Als die Arbeitgeberin von der E-Mail erfuhr, beantragte sie beim Betriebsrat die Zustimmung zur fristlosen Kündigung des Arbeitsverhältnisses mit dem Altenpfleger. Der Betriebsrat verweigerte die Zustimmung, woraufhin die Arbeitgeberin die Ersetzung der Zustimmung beim Arbeitsgericht beantragte - allerdings ohne Erfolg. Der Betriebsrat hatte zu Recht die Zustimmung zur fristlosen Kündigung verweigert, denn es lag kein Grund für eine Kündigung vor. Die E-Mail enthielt keine Gleichsetzung mit dem nationalsozialistischen Terrorregime. Der Altenpfleger hatte lediglich vor der möglichen künftigen Entwicklung gewarnt und damit an die Verhältnisse der Weimarer Republik angeknüpft.
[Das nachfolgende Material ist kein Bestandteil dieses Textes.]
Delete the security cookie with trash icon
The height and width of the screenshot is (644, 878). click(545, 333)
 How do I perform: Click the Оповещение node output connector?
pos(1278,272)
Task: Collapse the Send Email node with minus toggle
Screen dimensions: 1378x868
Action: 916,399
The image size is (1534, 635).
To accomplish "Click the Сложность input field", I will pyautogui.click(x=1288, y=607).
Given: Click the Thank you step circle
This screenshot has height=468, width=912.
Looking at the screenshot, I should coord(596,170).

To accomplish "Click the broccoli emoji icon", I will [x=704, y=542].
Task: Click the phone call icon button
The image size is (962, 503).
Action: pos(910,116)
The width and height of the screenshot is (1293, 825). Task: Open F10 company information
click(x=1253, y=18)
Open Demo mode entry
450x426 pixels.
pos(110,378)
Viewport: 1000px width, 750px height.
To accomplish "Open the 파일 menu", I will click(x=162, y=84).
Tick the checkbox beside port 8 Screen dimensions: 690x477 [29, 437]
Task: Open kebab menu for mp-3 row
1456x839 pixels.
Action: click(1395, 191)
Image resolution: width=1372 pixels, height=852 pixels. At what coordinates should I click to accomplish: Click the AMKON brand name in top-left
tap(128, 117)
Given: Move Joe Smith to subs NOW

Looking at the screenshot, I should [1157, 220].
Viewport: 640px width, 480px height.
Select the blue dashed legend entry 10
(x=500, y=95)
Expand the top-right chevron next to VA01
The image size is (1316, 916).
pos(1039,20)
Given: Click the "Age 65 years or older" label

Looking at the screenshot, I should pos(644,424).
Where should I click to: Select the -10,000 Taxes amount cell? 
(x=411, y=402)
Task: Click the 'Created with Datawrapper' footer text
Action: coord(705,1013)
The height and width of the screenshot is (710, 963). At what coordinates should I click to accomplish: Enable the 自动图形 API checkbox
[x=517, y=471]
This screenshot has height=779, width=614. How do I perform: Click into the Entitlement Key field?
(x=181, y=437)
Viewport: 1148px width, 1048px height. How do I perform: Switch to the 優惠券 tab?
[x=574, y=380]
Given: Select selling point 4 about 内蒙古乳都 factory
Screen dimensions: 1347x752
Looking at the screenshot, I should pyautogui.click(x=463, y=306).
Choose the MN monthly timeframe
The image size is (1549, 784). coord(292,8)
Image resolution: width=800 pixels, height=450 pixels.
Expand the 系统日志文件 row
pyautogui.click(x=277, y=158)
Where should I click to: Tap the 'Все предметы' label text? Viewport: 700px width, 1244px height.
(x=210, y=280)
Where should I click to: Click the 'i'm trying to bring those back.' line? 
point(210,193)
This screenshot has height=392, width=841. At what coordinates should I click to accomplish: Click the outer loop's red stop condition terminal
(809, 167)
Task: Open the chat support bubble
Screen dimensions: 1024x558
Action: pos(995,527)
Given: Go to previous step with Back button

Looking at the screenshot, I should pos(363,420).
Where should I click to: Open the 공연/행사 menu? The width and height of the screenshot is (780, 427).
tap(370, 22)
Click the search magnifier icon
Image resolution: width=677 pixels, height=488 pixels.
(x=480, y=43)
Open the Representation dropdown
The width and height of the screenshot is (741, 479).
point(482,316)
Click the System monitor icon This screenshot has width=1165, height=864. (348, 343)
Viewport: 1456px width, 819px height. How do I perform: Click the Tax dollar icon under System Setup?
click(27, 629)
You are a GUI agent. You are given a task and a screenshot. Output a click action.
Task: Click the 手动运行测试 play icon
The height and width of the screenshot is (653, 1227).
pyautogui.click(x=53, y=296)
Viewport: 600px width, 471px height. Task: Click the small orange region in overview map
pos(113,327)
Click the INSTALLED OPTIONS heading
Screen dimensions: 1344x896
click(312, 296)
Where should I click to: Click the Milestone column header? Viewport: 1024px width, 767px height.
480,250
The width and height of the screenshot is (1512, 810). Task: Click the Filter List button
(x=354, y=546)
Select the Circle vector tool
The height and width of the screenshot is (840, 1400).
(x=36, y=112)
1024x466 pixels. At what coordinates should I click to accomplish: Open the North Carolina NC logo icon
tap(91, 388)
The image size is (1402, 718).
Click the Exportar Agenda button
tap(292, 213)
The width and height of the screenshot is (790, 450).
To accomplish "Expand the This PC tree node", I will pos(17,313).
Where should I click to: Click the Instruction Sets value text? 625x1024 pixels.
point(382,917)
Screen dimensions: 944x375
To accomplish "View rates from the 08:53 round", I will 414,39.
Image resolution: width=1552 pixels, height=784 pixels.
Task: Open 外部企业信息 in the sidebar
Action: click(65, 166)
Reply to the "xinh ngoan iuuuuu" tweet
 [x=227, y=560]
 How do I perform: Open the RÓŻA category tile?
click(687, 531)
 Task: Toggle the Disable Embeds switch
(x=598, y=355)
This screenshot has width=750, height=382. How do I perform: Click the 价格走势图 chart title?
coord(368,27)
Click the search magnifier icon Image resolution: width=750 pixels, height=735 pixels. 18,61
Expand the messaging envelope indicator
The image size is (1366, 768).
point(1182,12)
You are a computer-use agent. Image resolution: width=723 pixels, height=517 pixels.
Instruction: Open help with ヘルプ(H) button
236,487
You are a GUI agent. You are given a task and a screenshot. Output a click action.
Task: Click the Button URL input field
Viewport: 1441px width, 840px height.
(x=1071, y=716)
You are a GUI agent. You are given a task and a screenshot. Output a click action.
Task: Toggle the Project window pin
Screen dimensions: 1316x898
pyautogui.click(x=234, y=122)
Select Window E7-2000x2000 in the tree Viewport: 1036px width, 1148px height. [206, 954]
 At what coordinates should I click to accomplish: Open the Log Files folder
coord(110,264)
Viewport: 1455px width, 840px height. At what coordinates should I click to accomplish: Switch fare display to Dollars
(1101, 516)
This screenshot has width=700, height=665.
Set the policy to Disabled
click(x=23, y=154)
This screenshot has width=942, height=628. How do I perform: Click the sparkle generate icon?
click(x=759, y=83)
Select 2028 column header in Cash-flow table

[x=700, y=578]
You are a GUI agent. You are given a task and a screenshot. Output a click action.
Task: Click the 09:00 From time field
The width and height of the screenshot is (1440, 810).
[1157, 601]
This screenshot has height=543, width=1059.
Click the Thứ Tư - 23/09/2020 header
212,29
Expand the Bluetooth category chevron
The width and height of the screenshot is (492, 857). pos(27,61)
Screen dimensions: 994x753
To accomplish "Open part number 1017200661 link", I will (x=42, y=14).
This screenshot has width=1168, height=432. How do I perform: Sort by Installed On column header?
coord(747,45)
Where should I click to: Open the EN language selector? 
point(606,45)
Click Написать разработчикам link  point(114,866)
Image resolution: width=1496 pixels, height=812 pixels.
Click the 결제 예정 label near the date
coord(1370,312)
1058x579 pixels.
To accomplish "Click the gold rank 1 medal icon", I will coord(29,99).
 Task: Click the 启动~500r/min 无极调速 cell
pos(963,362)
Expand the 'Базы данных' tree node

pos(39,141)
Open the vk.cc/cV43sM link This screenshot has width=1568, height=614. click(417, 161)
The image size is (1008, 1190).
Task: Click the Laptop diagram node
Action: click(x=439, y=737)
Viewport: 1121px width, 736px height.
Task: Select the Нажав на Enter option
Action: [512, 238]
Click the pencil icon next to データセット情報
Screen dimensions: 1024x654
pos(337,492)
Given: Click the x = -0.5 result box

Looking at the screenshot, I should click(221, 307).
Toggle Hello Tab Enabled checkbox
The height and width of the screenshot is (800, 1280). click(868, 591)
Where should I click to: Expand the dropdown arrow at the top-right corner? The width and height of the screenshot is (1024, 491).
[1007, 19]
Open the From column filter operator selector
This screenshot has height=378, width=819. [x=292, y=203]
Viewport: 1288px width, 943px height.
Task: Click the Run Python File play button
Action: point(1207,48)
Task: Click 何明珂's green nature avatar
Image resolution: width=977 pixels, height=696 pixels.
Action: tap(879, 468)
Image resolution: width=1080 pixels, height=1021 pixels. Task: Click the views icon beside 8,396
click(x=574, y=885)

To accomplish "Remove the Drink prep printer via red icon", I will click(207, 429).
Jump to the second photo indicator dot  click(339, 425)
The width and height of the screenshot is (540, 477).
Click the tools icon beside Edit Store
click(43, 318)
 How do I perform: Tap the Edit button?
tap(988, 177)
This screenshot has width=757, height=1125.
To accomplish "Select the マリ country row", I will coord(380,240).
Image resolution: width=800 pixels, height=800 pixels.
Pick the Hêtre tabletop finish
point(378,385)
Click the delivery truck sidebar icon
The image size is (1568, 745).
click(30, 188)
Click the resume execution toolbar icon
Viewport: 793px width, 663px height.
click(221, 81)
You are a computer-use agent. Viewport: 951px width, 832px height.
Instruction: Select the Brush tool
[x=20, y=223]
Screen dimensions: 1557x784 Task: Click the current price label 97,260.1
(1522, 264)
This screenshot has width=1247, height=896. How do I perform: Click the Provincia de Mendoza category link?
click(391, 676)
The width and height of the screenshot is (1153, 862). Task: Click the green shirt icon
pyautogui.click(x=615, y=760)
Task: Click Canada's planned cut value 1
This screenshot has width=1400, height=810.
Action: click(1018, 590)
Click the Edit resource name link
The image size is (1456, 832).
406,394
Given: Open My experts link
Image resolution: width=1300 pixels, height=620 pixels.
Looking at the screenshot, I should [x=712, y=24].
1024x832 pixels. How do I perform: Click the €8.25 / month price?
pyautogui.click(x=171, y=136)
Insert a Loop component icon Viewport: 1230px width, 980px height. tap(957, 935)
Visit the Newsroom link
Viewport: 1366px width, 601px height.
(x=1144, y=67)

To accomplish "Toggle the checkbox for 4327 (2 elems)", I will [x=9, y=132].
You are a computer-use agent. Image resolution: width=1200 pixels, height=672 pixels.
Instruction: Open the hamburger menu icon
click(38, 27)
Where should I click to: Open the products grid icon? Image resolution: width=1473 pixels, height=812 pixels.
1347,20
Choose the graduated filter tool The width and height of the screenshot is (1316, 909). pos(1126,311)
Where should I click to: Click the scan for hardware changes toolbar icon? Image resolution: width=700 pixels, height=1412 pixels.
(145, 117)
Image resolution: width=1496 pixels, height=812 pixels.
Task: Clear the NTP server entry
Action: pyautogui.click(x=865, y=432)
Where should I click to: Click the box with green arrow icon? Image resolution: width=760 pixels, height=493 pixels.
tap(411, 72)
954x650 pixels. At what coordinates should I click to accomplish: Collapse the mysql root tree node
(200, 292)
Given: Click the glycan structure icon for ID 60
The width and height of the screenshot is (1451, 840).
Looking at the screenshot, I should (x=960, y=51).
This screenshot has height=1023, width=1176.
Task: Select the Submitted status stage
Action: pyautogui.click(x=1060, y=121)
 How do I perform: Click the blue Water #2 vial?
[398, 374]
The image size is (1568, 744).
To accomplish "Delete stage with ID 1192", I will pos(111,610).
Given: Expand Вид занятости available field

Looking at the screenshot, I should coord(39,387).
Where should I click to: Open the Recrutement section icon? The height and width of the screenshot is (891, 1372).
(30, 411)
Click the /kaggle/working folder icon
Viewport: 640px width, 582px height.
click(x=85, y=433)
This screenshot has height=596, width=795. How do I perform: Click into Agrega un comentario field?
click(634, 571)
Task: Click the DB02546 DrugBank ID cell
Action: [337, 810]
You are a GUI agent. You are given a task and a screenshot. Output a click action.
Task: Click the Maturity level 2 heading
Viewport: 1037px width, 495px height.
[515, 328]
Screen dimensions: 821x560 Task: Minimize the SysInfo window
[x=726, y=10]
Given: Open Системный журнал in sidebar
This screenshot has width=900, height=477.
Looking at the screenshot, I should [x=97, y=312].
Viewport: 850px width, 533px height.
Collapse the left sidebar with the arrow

Seine Äußerung war von dem Grundrecht der Meinungsäußerungsfreiheit geschützt.

Hinweis: Trotzdem sollten Arbeitnehmer mit solchen Äußerungen vorsichtig sein, denn eindeutigere Vergleiche der betrieblichen Verhältnisse mit dem Naziregime können zu einer fristlosen Kündigung führen.


Quelle: LAG Düsseldorf, Beschl. v.  04.03.2016 - 10 Ta BV 102/15  
zum Thema: Arbeitsrecht

(aus: Ausgabe 04/2016)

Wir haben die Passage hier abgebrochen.